Stored items:
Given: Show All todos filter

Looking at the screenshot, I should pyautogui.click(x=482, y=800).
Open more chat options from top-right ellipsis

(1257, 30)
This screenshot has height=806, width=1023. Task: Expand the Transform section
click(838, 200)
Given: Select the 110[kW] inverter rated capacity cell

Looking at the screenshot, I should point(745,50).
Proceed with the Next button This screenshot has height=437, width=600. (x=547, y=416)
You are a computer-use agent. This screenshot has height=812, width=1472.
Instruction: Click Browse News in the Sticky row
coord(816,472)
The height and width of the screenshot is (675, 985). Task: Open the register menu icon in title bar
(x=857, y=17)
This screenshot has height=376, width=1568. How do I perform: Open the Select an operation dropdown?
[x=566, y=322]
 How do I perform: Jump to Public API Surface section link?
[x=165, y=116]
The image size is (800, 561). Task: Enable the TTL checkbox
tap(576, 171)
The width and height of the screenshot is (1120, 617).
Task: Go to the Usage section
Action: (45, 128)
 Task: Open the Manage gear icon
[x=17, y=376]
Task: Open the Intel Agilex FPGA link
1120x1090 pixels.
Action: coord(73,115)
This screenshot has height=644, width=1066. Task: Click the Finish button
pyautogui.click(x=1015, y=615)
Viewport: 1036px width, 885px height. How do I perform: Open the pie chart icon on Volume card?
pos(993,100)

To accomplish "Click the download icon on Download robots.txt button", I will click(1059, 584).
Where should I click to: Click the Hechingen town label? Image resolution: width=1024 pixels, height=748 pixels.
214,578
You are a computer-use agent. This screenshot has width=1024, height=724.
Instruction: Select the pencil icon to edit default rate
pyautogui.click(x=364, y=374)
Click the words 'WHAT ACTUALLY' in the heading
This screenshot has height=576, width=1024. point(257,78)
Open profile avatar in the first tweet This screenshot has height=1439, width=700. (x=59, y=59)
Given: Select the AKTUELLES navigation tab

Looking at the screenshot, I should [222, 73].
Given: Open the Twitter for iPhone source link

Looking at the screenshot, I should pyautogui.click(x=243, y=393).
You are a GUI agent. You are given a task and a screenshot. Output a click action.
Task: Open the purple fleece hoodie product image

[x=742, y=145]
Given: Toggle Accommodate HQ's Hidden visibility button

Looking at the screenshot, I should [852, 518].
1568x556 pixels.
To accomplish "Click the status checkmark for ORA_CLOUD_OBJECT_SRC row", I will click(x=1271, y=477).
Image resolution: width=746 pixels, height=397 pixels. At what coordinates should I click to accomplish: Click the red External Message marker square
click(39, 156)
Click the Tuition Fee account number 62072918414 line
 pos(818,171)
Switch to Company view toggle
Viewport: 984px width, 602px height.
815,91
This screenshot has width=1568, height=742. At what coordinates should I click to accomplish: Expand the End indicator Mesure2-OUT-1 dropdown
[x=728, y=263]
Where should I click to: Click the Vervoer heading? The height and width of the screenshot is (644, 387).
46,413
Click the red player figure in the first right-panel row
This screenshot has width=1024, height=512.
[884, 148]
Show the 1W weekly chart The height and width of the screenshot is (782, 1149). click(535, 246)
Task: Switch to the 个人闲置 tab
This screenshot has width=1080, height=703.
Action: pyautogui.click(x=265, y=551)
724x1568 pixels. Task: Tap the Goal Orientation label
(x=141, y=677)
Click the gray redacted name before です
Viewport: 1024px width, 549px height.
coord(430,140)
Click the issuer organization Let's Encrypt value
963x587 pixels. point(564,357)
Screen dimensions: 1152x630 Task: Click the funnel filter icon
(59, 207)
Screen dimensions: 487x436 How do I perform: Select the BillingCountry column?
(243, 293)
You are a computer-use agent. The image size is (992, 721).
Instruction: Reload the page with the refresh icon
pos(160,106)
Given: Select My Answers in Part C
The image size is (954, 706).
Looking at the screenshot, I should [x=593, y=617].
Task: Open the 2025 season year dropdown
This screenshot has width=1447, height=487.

WHAT YOU NEED TO DO:
From the first line to the last, copy every record exactly.

OUTPUT:
Given: Show All todos filter

Looking at the screenshot, I should pyautogui.click(x=482, y=800).
Open more chat options from top-right ellipsis

(1257, 30)
This screenshot has height=806, width=1023. Task: Expand the Transform section
click(838, 200)
Given: Select the 110[kW] inverter rated capacity cell

Looking at the screenshot, I should point(745,50).
Proceed with the Next button This screenshot has height=437, width=600. (x=547, y=416)
You are a computer-use agent. This screenshot has height=812, width=1472.
Instruction: Click Browse News in the Sticky row
coord(816,472)
The height and width of the screenshot is (675, 985). Task: Open the register menu icon in title bar
(x=857, y=17)
This screenshot has height=376, width=1568. How do I perform: Open the Select an operation dropdown?
[x=566, y=322]
 How do I perform: Jump to Public API Surface section link?
[x=165, y=116]
The image size is (800, 561). Task: Enable the TTL checkbox
tap(576, 171)
The width and height of the screenshot is (1120, 617).
Task: Go to the Usage section
Action: (45, 128)
 Task: Open the Manage gear icon
[x=17, y=376]
Task: Open the Intel Agilex FPGA link
1120x1090 pixels.
Action: coord(73,115)
This screenshot has height=644, width=1066. Task: Click the Finish button
pyautogui.click(x=1015, y=615)
Viewport: 1036px width, 885px height. How do I perform: Open the pie chart icon on Volume card?
pos(993,100)

To accomplish "Click the download icon on Download robots.txt button", I will click(1059, 584).
Where should I click to: Click the Hechingen town label? Image resolution: width=1024 pixels, height=748 pixels.
214,578
You are a computer-use agent. This screenshot has width=1024, height=724.
Instruction: Select the pencil icon to edit default rate
pyautogui.click(x=364, y=374)
Click the words 'WHAT ACTUALLY' in the heading
This screenshot has height=576, width=1024. point(257,78)
Open profile avatar in the first tweet This screenshot has height=1439, width=700. (x=59, y=59)
Given: Select the AKTUELLES navigation tab

Looking at the screenshot, I should [222, 73].
Given: Open the Twitter for iPhone source link

Looking at the screenshot, I should pyautogui.click(x=243, y=393).
You are a GUI agent. You are given a task and a screenshot. Output a click action.
Task: Open the purple fleece hoodie product image

[x=742, y=145]
Given: Toggle Accommodate HQ's Hidden visibility button

Looking at the screenshot, I should [852, 518].
1568x556 pixels.
To accomplish "Click the status checkmark for ORA_CLOUD_OBJECT_SRC row", I will click(x=1271, y=477).
Image resolution: width=746 pixels, height=397 pixels. At what coordinates should I click to accomplish: Click the red External Message marker square
click(39, 156)
Click the Tuition Fee account number 62072918414 line
 pos(818,171)
Switch to Company view toggle
Viewport: 984px width, 602px height.
815,91
This screenshot has width=1568, height=742. At what coordinates should I click to accomplish: Expand the End indicator Mesure2-OUT-1 dropdown
[x=728, y=263]
Where should I click to: Click the Vervoer heading? The height and width of the screenshot is (644, 387).
46,413
Click the red player figure in the first right-panel row
This screenshot has width=1024, height=512.
[884, 148]
Show the 1W weekly chart The height and width of the screenshot is (782, 1149). click(535, 246)
Task: Switch to the 个人闲置 tab
This screenshot has width=1080, height=703.
Action: pyautogui.click(x=265, y=551)
724x1568 pixels. Task: Tap the Goal Orientation label
(x=141, y=677)
Click the gray redacted name before です
Viewport: 1024px width, 549px height.
coord(430,140)
Click the issuer organization Let's Encrypt value
963x587 pixels. point(564,357)
Screen dimensions: 1152x630 Task: Click the funnel filter icon
(59, 207)
Screen dimensions: 487x436 How do I perform: Select the BillingCountry column?
(243, 293)
You are a computer-use agent. The image size is (992, 721).
Instruction: Reload the page with the refresh icon
pos(160,106)
Given: Select My Answers in Part C
The image size is (954, 706).
Looking at the screenshot, I should [x=593, y=617].
Task: Open the 2025 season year dropdown
This screenshot has width=1447, height=487.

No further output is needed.